O cuidado também é estendido à produção própria de chocolate, que utiliza um método que seus fundadores consideram “único no mundo”. O intuito é fazer chocolate com legítimo sabor brasileiro.

Tanto Badaró quanto Schilling têm pedigree para fazer chocolates. O brasileiro vem uma família de cacauicultores com 120 anos de tradição. Ele, que viu a derrocada da produção nacional nos anos 80 e 90 por conta da vassoura-de-bruxa (praga causada por fungos que atinge o cacaueiro), deu a volta por cima e iniciou suas pesquisas e produção na área. Já o alemão é o fundador/CEO da Dagoba Organic Chocolate, uma das maiores fábricas de chocolate orgânico do mundo.

“Fundamos a AMMA em 2007 e só depois de vencer todas as etapas burocráticas e de encontrar e desenvolver em conjunto com os fabricantes as melhores máquinas, é que pudemos saborear o sonho no final de 2009”, conta Badaró.

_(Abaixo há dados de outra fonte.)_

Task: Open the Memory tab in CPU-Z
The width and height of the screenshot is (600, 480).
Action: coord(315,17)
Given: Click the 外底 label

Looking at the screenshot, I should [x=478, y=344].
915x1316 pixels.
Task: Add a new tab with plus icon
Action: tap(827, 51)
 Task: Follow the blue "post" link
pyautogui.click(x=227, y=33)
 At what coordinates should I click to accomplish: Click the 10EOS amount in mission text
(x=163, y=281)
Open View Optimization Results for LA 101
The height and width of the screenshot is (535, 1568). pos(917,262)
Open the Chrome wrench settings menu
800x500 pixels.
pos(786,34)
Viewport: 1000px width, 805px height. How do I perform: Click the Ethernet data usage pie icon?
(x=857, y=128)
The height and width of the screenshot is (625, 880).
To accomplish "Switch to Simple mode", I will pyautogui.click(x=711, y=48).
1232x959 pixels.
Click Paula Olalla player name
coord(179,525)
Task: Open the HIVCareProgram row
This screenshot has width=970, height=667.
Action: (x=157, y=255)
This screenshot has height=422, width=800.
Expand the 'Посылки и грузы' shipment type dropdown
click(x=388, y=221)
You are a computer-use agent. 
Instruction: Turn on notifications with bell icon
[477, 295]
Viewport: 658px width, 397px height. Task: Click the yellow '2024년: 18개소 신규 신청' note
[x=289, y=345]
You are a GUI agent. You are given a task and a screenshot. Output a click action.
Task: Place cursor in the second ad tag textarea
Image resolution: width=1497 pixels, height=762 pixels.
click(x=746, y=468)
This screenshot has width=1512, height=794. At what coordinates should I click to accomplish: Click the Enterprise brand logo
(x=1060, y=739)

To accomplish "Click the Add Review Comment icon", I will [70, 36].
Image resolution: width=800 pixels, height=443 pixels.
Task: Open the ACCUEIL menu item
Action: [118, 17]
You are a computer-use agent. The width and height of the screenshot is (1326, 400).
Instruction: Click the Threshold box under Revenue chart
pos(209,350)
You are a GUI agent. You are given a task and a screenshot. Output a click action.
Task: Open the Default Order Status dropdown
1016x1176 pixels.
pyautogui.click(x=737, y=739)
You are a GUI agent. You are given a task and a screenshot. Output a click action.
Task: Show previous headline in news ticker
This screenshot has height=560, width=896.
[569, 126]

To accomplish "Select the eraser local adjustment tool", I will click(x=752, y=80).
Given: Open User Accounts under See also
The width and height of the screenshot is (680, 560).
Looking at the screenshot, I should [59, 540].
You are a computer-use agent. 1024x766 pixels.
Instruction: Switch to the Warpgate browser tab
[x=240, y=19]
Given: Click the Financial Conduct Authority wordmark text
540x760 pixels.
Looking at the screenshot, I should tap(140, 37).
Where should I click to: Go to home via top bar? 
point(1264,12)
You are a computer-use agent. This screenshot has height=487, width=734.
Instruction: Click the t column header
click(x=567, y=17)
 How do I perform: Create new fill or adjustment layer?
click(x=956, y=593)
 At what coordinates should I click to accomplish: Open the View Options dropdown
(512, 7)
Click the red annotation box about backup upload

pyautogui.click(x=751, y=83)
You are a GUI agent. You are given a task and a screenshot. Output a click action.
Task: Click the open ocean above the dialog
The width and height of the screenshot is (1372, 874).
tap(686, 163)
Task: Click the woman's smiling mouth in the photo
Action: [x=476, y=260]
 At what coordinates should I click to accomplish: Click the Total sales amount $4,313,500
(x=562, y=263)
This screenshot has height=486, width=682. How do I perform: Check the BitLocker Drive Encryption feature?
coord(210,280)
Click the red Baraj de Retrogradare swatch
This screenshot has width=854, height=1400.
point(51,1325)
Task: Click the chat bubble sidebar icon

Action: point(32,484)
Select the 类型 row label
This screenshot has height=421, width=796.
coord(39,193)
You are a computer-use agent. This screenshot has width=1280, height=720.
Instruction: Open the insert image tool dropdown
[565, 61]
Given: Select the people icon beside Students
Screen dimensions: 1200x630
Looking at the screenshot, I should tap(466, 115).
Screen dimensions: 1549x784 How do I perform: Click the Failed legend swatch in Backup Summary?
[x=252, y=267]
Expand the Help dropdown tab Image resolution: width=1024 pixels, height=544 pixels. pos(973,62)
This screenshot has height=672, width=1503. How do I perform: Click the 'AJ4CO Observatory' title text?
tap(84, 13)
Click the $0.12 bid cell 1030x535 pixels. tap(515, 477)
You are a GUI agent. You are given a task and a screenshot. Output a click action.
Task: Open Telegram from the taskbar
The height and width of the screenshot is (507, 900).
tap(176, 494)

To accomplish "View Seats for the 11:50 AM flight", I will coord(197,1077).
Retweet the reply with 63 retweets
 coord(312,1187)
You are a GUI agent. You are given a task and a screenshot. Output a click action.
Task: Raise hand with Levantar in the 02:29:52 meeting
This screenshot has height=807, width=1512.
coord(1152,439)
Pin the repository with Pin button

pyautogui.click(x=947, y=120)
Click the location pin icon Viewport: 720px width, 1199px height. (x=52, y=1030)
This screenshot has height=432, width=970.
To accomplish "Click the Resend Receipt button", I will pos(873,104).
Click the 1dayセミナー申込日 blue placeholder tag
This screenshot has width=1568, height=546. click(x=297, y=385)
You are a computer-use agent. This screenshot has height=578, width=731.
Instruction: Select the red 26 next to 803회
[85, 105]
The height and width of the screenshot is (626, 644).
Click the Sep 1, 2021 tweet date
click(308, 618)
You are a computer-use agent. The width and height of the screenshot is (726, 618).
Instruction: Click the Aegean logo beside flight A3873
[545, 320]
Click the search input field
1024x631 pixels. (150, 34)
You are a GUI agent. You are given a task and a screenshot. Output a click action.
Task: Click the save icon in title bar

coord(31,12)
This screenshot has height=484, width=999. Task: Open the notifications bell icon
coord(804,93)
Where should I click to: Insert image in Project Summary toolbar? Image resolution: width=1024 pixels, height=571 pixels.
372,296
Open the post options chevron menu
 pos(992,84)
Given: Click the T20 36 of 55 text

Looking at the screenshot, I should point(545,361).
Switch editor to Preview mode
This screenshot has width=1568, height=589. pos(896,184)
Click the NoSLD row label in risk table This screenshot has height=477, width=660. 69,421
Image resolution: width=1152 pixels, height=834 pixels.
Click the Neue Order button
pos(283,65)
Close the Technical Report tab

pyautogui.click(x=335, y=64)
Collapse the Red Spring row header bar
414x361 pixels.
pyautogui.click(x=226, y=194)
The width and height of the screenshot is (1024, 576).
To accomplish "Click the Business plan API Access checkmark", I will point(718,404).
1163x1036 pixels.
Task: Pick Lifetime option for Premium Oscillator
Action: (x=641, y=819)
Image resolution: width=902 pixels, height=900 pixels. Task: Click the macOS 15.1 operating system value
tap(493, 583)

A empresa hoje faz seis tipos de chocolate, à venda em São Paulo, Bahia e Goiânia. Parte de seus grãos é exportada para a Europa, mais especificamente para o famoso chocolatier François Pralus.

A expert Chloé, que ainda não provou chocolates de qualidade feitos no Brasil, está ansiosa por testar os frutos do trabalho da AMMA. “Sigo o trabalho deles há muitos anos e estou feliz por saber que já estão vendendo no mercado brasileiro. O conceito é ótimo e as pessoas por trás dela têm todos os ingredientes para uma história brasileira de sucesso: paixão, conhecimento, coração e dinheiro.”

E o futuro?

“Eu estou adorando o intenso movimento no mercado dos chocolates gourmet no Brasil”, diz Badaró. “Fico feliz que marcas tradicionais aportem e possam, em conjunto, educar o público consumidor . Quanto mais chocolates com alto teor de cacau no mercado, mais teremos a certeza da preservação do cinturão equatorial das florestas tropicais e mais saudável será a vida de todos” .

As grandes marcas também têm mais planos para o Brasil. A Valrhona deve comercializar em breve barras de chocolate feitas com cacau brasileiro e, no verão, começará a vender sorvetes. Já a Callebaut, que inaugurou há pouco tempo uma usina na Bahia, deve instalar no país sua 13a Chocolate Academy, um centro técnico voltado para o aperfeiçoamento de profissionais.

Ao público consumidor, resta aproveitar a onda, apurar as papilas gustativas e descobrir – sem culpa e sem medo – por que o nome científico do chocolate é Theobroma Cacao, ou “manjar dos deuses”.